The Center for Law and Religion is pleased to co-sponsor a symposium on Professor Nelson Tebbe’s forthcoming book, Religious Freedom in an Egalitarian Age, here at St. John’s Law School next month. The symposium is also sponsored by the Journal of Civil Rights and Economic Development and the Ronald H. Brown Center for Civil Rights. In addition to the author, participants include Carlos Ball (Rutgers-Newark), Alan Brownstein (UC-Davis), Chad Flanders (St. Louis), Andrew Koppelman (Northwestern), and Patricia Marino (Waterloo). For more information, please click here.

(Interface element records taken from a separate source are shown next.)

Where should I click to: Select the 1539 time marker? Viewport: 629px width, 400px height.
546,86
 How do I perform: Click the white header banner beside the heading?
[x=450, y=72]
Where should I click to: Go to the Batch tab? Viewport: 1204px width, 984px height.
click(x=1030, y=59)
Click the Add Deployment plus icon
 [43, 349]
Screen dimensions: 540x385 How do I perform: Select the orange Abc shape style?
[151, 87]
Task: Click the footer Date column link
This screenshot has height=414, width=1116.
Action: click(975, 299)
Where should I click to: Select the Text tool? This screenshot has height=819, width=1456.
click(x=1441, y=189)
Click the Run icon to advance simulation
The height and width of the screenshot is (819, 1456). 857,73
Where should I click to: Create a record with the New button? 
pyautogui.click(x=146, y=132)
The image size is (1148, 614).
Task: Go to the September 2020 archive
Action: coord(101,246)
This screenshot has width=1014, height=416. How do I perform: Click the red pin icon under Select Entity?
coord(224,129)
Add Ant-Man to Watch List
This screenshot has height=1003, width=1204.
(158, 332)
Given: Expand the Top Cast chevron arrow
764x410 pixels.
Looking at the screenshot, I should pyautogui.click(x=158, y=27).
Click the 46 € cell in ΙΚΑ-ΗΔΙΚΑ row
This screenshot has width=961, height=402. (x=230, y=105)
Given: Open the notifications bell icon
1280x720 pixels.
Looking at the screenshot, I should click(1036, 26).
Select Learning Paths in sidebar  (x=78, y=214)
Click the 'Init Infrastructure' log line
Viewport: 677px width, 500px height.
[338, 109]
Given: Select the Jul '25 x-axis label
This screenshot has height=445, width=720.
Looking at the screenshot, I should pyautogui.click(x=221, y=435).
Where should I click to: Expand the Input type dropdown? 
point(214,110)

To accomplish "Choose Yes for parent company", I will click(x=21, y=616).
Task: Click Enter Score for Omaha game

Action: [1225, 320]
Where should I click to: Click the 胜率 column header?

The Lumen Christi Institute has announced a reception for and discussion of Kenneth Woodward’s newly released book, “Getting Religion: Faith, Culture, & Politics from the Age of Eisenhower to the Era of Obama,” to take place on September 27th, at the University Club of Chicago. More information follows below:
Impeccably researched, thought-challenging and leavened by wit, Getting Religion (Convergent Books), the highly-anticipated new book from Kenneth L. Woodward, is perfect for readers looking to understand how religion came to be a contentious element in 21st century public life.
Here the award-winning author blends memoir (especially of the postwar era) with copious reporting and shrewd historical analysis to tell the story of how American religion, culture and politics influenced each other in the second half of the 20th century. For readers interested in how religion, economics, family life and politics influence each other, Woodward introduces a fresh vocabulary of terms such as “embedded religion,” “movement religion” and “entrepreneurial religion” to illuminate the interweaving of the secular and sacred in American public life.
This is one of those rare books that changes the way Americans think about belief, behavior and belonging.
Find out more about the event here.
In October, the Oxford University Press will release “Buddhist Extremists and Muslim Minorities: Religious Conflict in Contemporary Sri Lanka,” edited by John Clifford Holt (Bowdoin College). The publisher’s description follows:
The year 2009 brought the end of the protracted civil war in Sri Lanka, and observers hoped to see the re-establishment of harmonious religious and ethnic relations among the various communities in the country. Immediately following the war’s end, however, almost 300,000 Tamil people in the Northern Province were detained for up to a year’s time in hurriedly constructed camps where they were closely scrutinized by military investigators to determine whether they might pose a threat to the country. While almost all had been released and resettled by 2011, the current government has not introduced, nor even seriously entertained, any significant measures of power devolution that might create meaningful degrees of autonomy in the regions that remain dominated by Tamil peoples. The Sri Lankan government has grown increasingly autocratic, attempting to assert its control over the local media and non-governmental organizations while at the same time reorienting its foreign policy away from the US, UK, EU, and Japan, to an orbit that now includes China, Burma, Russia and Iran. At the same time, hardline right-wing groups of Sinhala Buddhists have propagated-arguably with the government’s tacit approval-the idea of an international conspiracy designed to destabilize Sri Lanka. The local targets of these extremist groups, the so-called fronts of this alleged conspiracy, have been identified as Christians and Muslims. Many Christian churches have suffered numerous attacks at the hands of Buddhist extremists, but the Muslim community has borne the brunt of the suffering.
Buddhist Extremists and Muslim Minorities presents a collection of essays that investigate the history and current conditions of Buddhist-Muslim relations in Sri Lanka in an attempt to ascertain the causes of the present conflict. Readers unfamiliar with this story will be surprised to learn that it inverts common stereotypes of the two religious groups. In this context, certain groups of Buddhists, generally regarded as peace-oriented , are engaged in victimizing Muslims, who are increasingly regarded as militant , in unwarranted and irreligious ways. The essays reveal that the motivations for these attacks often stem from deep-seated economic disparity, but the contributors also argue that elements of religious culture have served as catalysts for the explosive violence. This is a much-needed, timely commentary that can potentially shift the standard narrative on Muslims and religious violence.
In September, Routledge will release Leaving Christian Fundamentalism and the Reconstruction of Identity by Josie McSkimming (University of New South Wales). The publisher’s description follows:
There is an increasing interest in the influence of religious fundamentalism upon people’s motivation, identity and decision-making. Leaving Christian Fundamentalism and the Re-construction of Identity details the stories of those who have left Christian fundamentalist churches and how they change after they have left. It considers how the previous fundamentalist identity is shaped by aspects of church teaching and discipline that are less authoritarian and coercive, and more subtle and widely spread throughout the church body. That is, individuals are understood as not only subject to a form of judgment, but also exercise it, with everyone seemingly complicit in maintaining the stability of the church organization. This book provocatively illustrates that the reasons for leaving an evangelical Christian church may be less about what happens outside the church in terms of the lures and attractions of the secular world, and more about the experience within the community itself.